-------- DATASET RECORDS --------
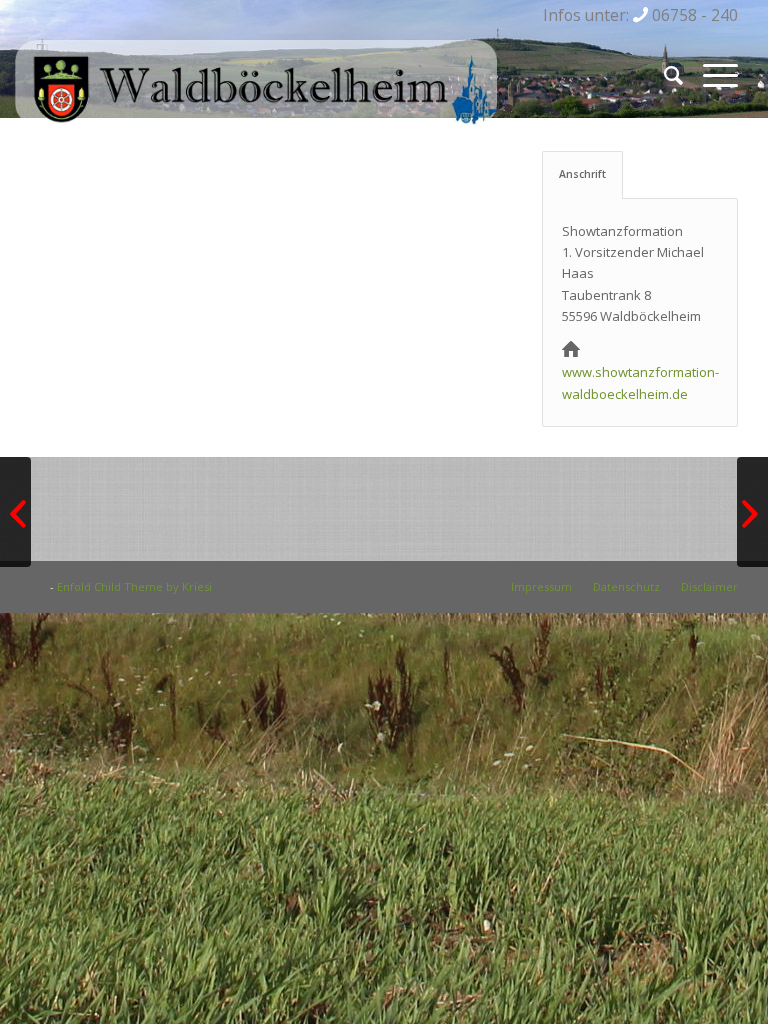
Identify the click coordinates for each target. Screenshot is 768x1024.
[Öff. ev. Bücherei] (15, 512)
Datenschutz (626, 586)
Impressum (541, 586)
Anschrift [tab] (582, 174)
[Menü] (710, 75)
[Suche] (663, 75)
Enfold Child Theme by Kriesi (134, 586)
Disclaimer (709, 586)
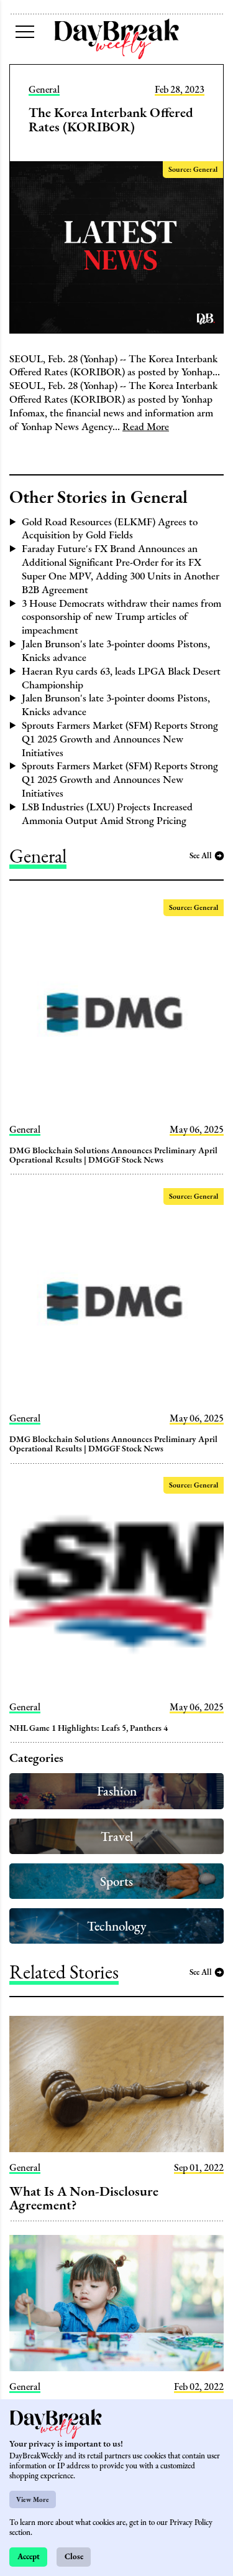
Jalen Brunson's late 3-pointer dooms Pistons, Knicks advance (116, 650)
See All (201, 855)
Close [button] (74, 2556)
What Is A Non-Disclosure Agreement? (83, 2197)
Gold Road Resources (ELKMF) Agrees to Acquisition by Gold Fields (110, 528)
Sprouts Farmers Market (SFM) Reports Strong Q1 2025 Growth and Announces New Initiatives (120, 738)
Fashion (117, 1790)
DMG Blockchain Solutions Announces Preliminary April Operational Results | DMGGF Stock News (113, 1155)
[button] (24, 31)
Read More (145, 426)
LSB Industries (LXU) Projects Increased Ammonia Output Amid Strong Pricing (107, 813)
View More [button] (32, 2499)
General (44, 89)
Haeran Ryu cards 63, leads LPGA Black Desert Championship (121, 677)
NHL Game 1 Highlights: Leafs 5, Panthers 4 (88, 1727)
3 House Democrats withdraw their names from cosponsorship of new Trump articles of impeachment (121, 616)
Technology (117, 1926)
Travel (117, 1836)
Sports (116, 1881)
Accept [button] (28, 2556)
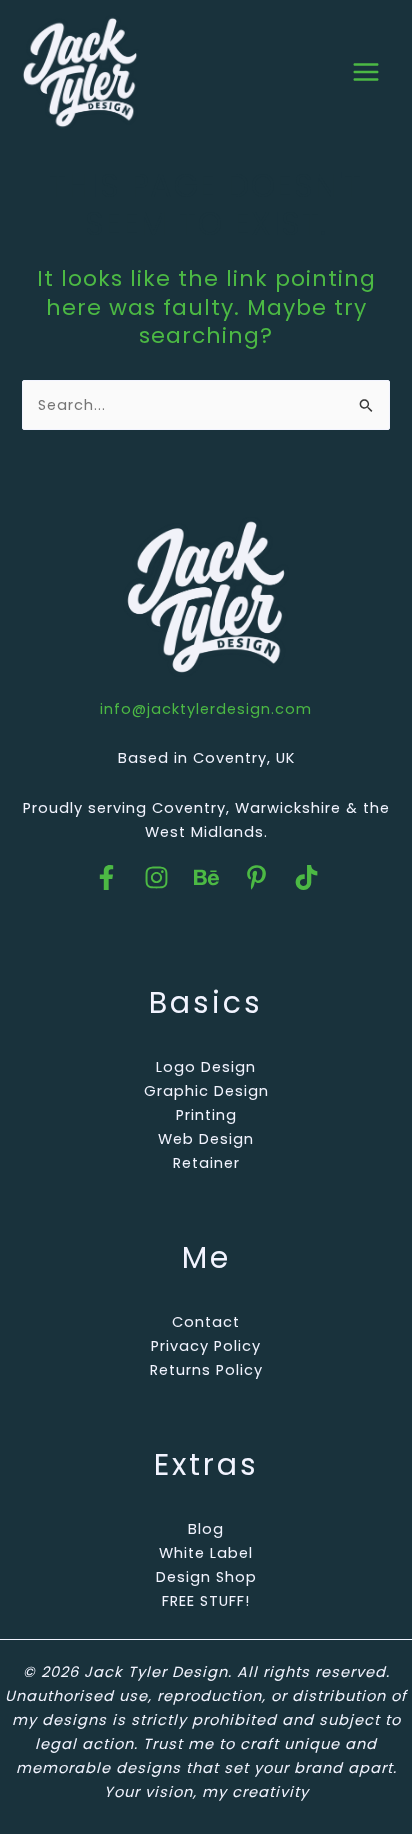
--------
| WHAT YOU WILL DO |
Gather each line in these records that contains the string "Announces".

| RESPONSE BELOW |
Sprouts Farmers Market (SFM) Reports Strong Q1 2025 Growth and Announces New Initiatives (120, 738)
DMG Blockchain Solutions Announces Preliminary April Operational Results | DMGGF Stock News (113, 1155)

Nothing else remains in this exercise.